L'ente del turismo della Malesia in Italia ha un nuovo direttore. Si tratta di Shaharuddin Yahya, che giunge nel nostro Paese in un momento particolarmente positivo per quanto riguarda i flussi turistici italiani diretti in Malesia. Nei primi tre mesi del 2007, infatti, gli arrivi sono cresciuti del 9,2% rispetto allo stesso periodo del 2006.
Sri Lanka prosegue sulla strada di una lenta ripresa. Malgrado nell'aprile 2007 gli ingressi turistici dall'Italia risultino ancora negativi (-17,5%), si tratta comunque di un risultato migliore rispetto a quello dei mesi passati. L'aeroporto internazionale di Colombo è intanto ritornato alla normalità e il direttore generale dello Sri Lanka Tourist Board, Dileep Mudadeniya, prevede un incremento degli arrivi dall'Europa. Fra i progetti in via di sviluppo, il lancio di un'immagine "luxury" del Paese, forte anche delle strutture di SriLankaInStyle, visionabili all'indirizzo internet www.srilankainstyle.com
A conferma dei segnali positivi ricevuti dal mercato, Israele torna dopo anni a investire sul turismo con una campagna pubblicitaria da 360 mila euro sulla carta stampata italiana, volta a divulgare i tanti "turismi" prosposti nel Paese. Lo racconta il ministro del turismo israeliano Yitshak Aharonovitch, a Roma in questi giorni per i Giochi europei Maccabi. «Stiamo vivendo un momento di crescita a livello mondiale e intendiamo promuovere in Italia il turismo religioso ma anche quelli culturale, del benessere e per i giovani. Segmenti dell'offerta israeliana già sviluppati in altri paesi europei, che ora vogliamo far crescere anche in Italia. L'obiettivo è tornare ad avere nei prossimi anni i 185 mila visitatori che registrammo nel 2000». Per la promozione in Italia del turismo legato alla fede invece, Israele ha scelto di collaborare con Opera Romana Pellegrinaggi, insieme al quale sta puntando sui viaggi giovani con l'organizzazione di "pellegrinaggi light" che associno alla visita dei luoghi di culto anche divertimento e contatti face to face con gli abitanti del posto. «Per un'offerta turistica sempre più completa, il governo ha stanziato per il prossimo triennio 100 milioni di dollari da utilizzare per incentivi ed agevolazioni di vario genere - ha continuato il ministro -. Intendiamo aiutare la nascita di nuovi agriturismi e boutique hotel, mentre per migliorare costantemente i servizi abbiamo creato un comitato di controllo che monitora continuamente gli alberghi, i ristoranti e tutte le altre strutture parte della catena turistica».

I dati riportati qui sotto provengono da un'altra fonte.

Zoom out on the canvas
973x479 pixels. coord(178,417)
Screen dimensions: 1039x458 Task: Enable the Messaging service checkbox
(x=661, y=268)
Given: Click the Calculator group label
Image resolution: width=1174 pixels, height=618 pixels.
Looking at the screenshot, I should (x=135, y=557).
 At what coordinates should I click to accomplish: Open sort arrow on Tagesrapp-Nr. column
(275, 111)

Embratur ha diffuso i risultati riguardanti gli arrivi turistici stranieri in Brasile nel corso del 2006. I ricavi generati dal comparto hanno raggiunto quota 4.3 miliardi di dollari, in crescita dell'11,8% rispetto al 2005. Questo malgrado sia diminuito il numero dei visitatori, calato del 6,3% (5 milioni contro i 5 milioni 400 mila del 2005). L'Europa rappresenta il principale bacino di riferimento, con circa 2 milioni di visitatori nel 2006. L'incremento dei ricavi è, secondo il presidente di Embratur Jeanine Pires, dovuto non solo alla maggiore capacità di spesa dimostrata dai turisti, ma anche allla maggiore durata media dei viaggi. Il calo del numero di visitatori è stato invece imputato ai problemi di Varig.

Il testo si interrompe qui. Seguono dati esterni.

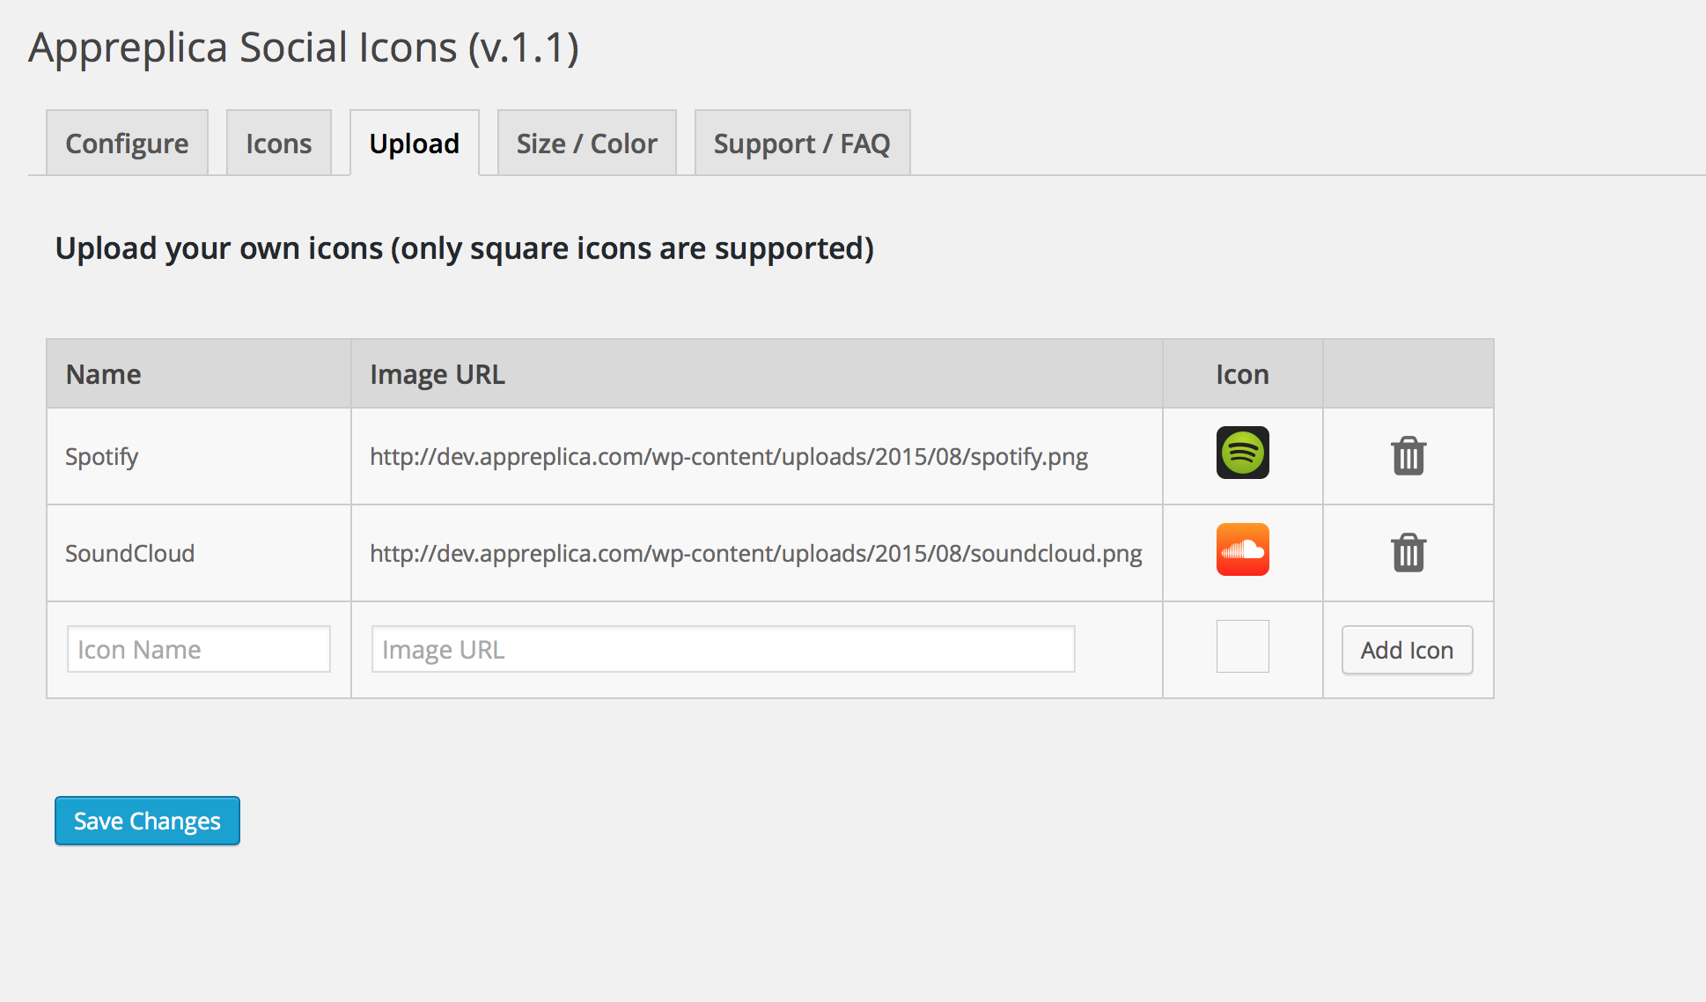Click the Spotify icon
This screenshot has width=1706, height=1002.
(x=1244, y=454)
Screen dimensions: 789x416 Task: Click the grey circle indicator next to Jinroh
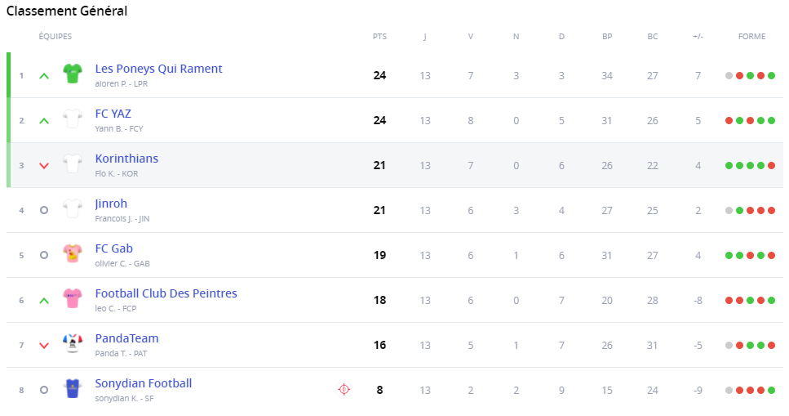click(44, 210)
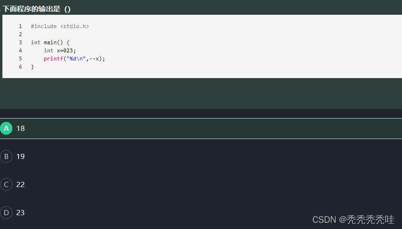Click the answer text 23
The image size is (402, 229).
pos(20,213)
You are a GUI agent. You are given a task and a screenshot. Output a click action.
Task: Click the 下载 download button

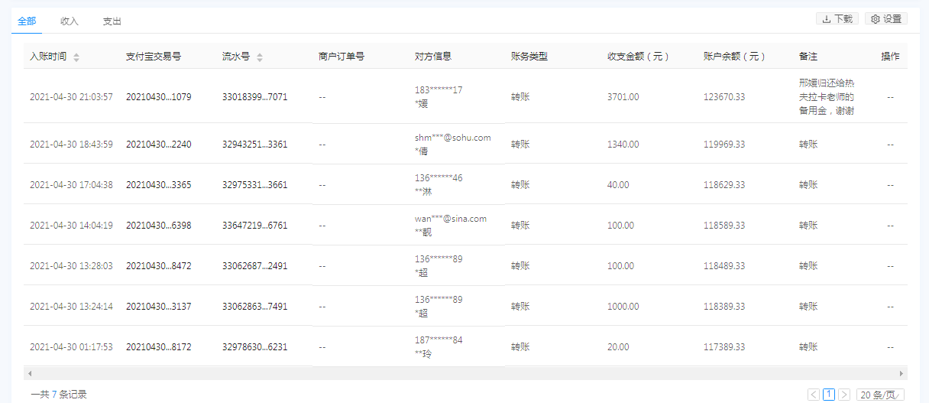tap(837, 19)
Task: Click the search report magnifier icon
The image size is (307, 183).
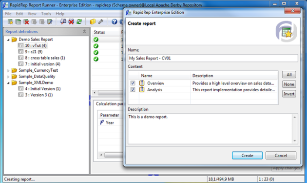Action: [x=63, y=21]
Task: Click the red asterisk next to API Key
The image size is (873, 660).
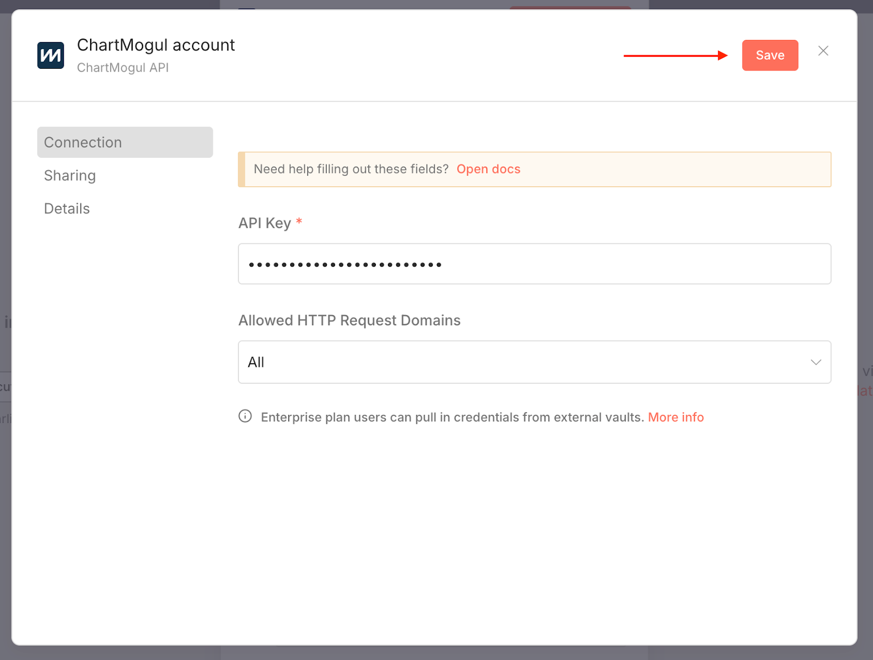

Formalità burocratiche più semplici per chi deve recarsi in Algeria. Il visto d'entrata può infatti essere richiesto tramite le agenzie di pratiche amministrative associate a Unappa - Unione nazionale professionisti pratiche amministrative. Il consolato d'Algeria di Milano ha infatti siglato con Unappa un accordo di collaborazione che eviterà agli utenti di doversi personalmente recare al consolato. Per informazioni, è attivo il sito dell'Unappa all'indirizzo www.unappa.it
Il golfista Nick Price è stato padrino e disegnatore del nuovo campo da golf, il Punta Blanca golf club, a Bavaro, un’ulteriore tappa lungo il percorso che punta ad ampliare l’offerta turistica della Repubblica Dominicana, con particolare attenzione al turismo di alto livello. Il green a 18 buche prosegue la missione di fare della destinazione una delle più prestigiose per gli appassionati di questo sport e la più qualificata di tutto il Caribe. Tre anni di lavori per un investimento di 40 milioni di dollari fanno di questo nuovo terreno di gioco il complemento perfetto per elevare la qualità turistica della zona di Bavaro e Punta Cana, che proseguono il cammino per essere sempre più una meta turistica di altissimo livello.